Given that most Russian waterways ran north-south and supplies needed to move west-east, I'm not sure how much this would have directly helped the Ostheer.JohnT wrote:Like design and build a series of "Kriegsbinnenshiffe" , riverine / costal vessels usable on soviet waterways.
Indirectly, more reliance on water transport should have been used within Germany and, indeed, later in the war this was prioritized. I said in one of my early posts that one of the benefits of not doing the Sealion bluff is that the barges requisitioned for that folly can be redirected to industry. More barges moving coal in Germany means fewer trains required to do so, which means more rail lift for the Ostheer (as you point out).
Additionally, using the Baltic as a supply line for ~half of the army could have greatly eased the Ostheer's logistics problems in 1942. For this to work, Leningrad must fall. Again, Hitler's strategic conception (Ukraine first, Leningrad second, Moscow third) was absolutely right. Moscow is ~600km from Leningrad by rail; it's ~2,000km from the Ruhr to Moscow. Shipping by barge and Baltic from Ruhr to the front cuts your rail burden to one-third.

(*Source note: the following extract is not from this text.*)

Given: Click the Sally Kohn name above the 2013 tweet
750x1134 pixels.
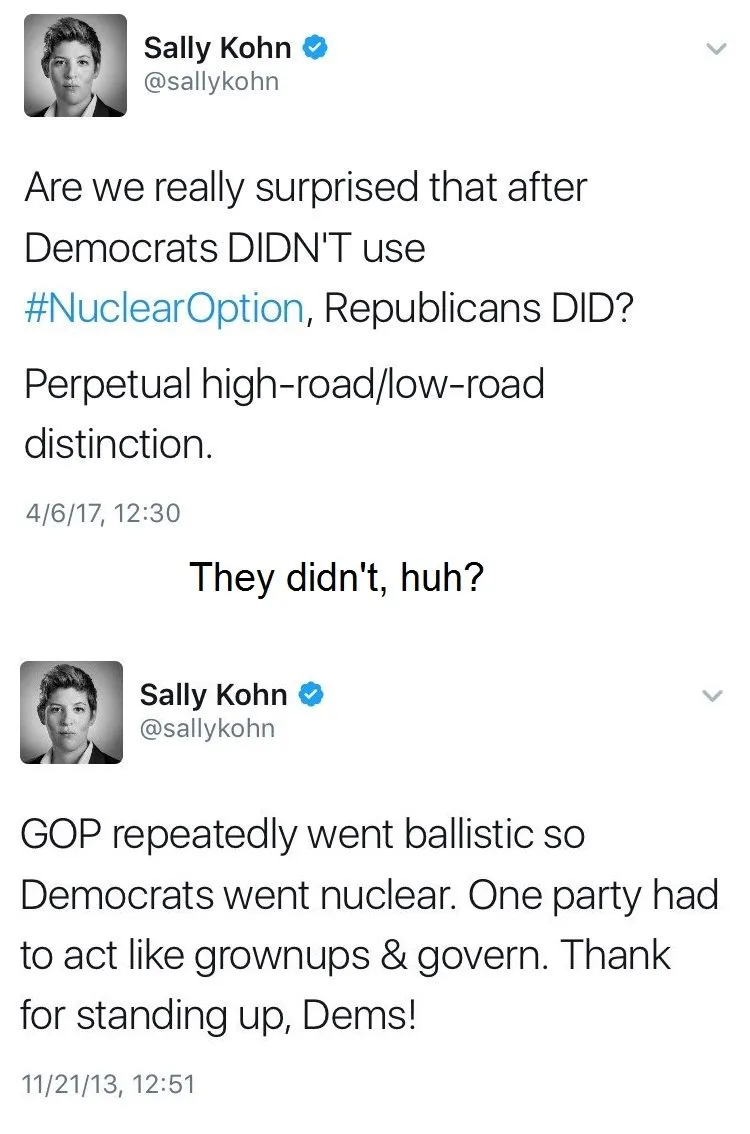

I don't make that assumption but it's a long thread and I can't blame you for missing my points on this.JohnT wrote:The other major assumption you do is the Soviets inability to recover the added lost manpower
Two global points:
1. For the Barbarossa period, the RKKA had a discrete (albeit huge) capacity to train new soldiers and field new armies. This was limited by the staffing of the internal military districts where training occurred and by the number of men withdrawn from industry/agriculture. My ATL takes the flow of new formations during 1941 as set; the lead time for training a new cohort is at least six months so that seems like a reasonable parameter. So yes, RKKA would replace a Southwest front destroyed in the Border Battles with new armies, but those armies have to come from somewhere - most likely the bounty that Timoshenko received around Smolensk when the only manpower crisis was opposite AGC. And yes, the RKKA would reconstitute its fronts following subsequent encirclements by amplified Ostheer, but again doing so would weaken its defences elsewhere.
2. I assume that the SU will, in fact, replace most of the loss delta between my ATL and OTL before the 1942 campaign season. I posit ~2mil more POW's but an RKKA strength in May 1942 only ~1mil lower than OTL. Why a smaller RKKA at all, why not assume they replace everyone? Here I fix the operative constraint on RKKA size as being not the number of military-age males available (~42 million in 1941) but rather the ability of the economy to support an army without suffering economic and social collapse. As I discuss at more length in another post, Soviet 1942 mobilization is the absolute peak in terms of percentage of men under arms and working in war factories; it was unsustainable and that percentage declined thereafter. viewtopic.php?p=2212903#p2212903 A 1942 SU with a smaller economic/demographic base cannot mobilize a larger army unless it wants industry and agriculture to completely collapse.
Here's a somewhat subtle point, one that gets lost in an internet fight:
I emphasize better attrition rates against the SU but the point of attrition isn't to "bleed the SU white" in two years. There's too many Soviets to achieve that in a reasonable time period. Rather, the point of attrition is for Germany to stay ahead of the SU's growth curve sufficiently long to wreck the SU's economic/demographic fundamentals by capturing critical territory. The economic base determined the size of the army, not the pure numbers of men who could theoretically pick up a rifle. As I say elsewhere, Barbarossa caught the SU in transition from peasant backwater to superpower; Germany had a shot at wrecking that transition and nearly did so.